In the listing, find every line that has the string "field" and copy it.

******************************

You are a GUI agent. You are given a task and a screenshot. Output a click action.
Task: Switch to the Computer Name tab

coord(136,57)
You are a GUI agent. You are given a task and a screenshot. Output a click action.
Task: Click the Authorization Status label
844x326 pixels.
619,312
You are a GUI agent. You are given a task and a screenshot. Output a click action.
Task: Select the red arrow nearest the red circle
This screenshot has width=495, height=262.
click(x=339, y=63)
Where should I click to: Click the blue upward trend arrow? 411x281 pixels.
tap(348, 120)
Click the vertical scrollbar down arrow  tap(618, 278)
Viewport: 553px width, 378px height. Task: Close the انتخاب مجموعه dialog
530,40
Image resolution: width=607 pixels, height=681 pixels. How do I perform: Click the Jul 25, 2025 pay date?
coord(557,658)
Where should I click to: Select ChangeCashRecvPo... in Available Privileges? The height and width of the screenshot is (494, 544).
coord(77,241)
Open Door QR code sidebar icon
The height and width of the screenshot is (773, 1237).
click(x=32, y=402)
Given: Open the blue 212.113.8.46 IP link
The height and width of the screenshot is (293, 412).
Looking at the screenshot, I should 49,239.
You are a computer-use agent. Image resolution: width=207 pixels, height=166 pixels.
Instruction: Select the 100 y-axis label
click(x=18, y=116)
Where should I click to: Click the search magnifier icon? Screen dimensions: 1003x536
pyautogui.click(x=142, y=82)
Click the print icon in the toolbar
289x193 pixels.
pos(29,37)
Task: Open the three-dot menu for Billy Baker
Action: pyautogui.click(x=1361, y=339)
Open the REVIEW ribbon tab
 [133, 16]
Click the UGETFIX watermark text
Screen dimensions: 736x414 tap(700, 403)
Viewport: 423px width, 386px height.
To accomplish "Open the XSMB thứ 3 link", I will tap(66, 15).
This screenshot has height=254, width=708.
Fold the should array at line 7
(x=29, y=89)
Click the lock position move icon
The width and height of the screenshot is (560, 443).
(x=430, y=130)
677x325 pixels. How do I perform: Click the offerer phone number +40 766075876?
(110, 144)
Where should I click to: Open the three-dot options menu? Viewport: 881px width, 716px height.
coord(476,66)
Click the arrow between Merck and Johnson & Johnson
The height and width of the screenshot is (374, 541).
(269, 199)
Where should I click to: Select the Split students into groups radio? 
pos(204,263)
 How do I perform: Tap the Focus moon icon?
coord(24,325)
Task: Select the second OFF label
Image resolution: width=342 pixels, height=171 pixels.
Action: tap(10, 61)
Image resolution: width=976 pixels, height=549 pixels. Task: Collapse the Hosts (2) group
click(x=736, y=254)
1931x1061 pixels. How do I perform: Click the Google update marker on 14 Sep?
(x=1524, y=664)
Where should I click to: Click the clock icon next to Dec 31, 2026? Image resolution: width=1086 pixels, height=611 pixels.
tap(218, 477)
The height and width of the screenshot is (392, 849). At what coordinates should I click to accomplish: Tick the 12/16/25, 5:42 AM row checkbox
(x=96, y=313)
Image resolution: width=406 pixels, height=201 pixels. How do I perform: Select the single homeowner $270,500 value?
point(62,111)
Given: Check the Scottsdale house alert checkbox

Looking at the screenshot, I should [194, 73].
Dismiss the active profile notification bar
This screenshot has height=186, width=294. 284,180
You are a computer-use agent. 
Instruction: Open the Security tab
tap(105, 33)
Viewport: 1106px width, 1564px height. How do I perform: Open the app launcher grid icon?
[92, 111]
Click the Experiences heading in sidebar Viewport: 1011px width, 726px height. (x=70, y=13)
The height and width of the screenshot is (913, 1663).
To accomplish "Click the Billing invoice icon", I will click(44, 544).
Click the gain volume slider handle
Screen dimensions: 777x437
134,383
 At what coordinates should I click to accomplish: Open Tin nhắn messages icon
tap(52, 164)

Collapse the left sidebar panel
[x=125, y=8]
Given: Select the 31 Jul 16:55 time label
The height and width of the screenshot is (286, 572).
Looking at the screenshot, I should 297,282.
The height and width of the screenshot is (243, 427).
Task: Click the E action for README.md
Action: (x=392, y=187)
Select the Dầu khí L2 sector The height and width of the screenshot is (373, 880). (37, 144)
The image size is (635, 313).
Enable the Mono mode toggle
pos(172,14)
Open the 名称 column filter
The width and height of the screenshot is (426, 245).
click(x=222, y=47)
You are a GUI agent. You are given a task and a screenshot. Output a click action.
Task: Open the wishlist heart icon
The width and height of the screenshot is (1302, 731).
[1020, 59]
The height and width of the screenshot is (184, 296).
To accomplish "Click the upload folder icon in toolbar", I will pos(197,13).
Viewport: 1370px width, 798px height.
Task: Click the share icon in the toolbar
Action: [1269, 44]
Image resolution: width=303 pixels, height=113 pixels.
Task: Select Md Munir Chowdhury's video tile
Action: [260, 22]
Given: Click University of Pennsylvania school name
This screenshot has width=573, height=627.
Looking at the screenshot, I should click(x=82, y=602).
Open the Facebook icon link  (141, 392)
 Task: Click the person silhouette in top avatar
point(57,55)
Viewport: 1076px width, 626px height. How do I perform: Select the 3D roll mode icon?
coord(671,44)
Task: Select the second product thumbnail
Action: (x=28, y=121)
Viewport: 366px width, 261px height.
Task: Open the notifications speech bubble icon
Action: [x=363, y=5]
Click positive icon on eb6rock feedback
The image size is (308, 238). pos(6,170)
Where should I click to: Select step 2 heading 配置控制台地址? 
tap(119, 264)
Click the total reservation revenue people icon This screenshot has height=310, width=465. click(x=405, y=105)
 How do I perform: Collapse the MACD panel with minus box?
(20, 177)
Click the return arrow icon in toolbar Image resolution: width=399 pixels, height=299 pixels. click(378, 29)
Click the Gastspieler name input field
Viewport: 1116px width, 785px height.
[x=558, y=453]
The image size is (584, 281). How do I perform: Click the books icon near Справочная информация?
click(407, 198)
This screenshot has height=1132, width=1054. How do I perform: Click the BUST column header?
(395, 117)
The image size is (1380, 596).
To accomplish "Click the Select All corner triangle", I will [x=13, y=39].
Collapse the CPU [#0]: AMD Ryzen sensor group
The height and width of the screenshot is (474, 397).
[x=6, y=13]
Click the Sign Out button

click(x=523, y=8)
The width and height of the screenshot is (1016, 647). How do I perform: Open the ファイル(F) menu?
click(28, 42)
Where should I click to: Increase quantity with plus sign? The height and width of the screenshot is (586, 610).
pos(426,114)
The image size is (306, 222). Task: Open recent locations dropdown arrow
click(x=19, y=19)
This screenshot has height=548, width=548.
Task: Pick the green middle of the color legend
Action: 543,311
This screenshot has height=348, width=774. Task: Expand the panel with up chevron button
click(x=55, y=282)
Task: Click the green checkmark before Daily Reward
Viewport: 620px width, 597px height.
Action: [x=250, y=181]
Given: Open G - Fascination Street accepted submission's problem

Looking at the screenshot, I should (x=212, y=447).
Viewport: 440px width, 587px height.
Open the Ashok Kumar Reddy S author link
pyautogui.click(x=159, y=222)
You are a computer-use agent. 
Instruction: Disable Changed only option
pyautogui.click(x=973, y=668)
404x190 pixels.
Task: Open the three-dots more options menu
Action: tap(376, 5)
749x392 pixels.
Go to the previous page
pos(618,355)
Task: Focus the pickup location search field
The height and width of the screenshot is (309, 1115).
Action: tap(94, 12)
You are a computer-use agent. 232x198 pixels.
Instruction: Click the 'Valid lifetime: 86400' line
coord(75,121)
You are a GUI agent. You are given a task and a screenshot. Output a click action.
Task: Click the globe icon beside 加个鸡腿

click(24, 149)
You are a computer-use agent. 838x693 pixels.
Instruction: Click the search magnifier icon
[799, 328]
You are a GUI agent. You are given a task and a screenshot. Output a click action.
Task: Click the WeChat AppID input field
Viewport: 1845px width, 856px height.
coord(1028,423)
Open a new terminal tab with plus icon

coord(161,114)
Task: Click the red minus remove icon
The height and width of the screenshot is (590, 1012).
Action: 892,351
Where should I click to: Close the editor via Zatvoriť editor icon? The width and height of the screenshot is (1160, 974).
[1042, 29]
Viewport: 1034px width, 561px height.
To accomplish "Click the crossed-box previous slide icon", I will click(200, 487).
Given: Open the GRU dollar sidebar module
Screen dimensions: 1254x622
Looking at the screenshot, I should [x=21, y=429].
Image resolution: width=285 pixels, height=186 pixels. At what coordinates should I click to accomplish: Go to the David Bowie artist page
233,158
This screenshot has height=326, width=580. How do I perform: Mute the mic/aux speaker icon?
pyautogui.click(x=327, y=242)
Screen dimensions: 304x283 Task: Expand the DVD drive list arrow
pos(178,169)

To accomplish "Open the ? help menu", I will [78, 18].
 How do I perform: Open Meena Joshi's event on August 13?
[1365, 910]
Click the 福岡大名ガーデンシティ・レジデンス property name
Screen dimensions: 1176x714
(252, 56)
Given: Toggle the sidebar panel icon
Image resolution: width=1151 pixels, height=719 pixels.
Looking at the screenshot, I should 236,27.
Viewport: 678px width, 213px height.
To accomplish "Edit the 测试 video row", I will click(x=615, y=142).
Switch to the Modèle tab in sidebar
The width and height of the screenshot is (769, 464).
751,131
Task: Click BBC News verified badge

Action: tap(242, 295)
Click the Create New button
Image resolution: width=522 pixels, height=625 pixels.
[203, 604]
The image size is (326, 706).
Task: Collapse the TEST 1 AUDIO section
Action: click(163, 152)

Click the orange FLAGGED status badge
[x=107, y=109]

******************************

SOLUTION TO THIS PROBLEM >>
Click the Gastspieler name input field
Task: Focus the pickup location search field
Task: Click the WeChat AppID input field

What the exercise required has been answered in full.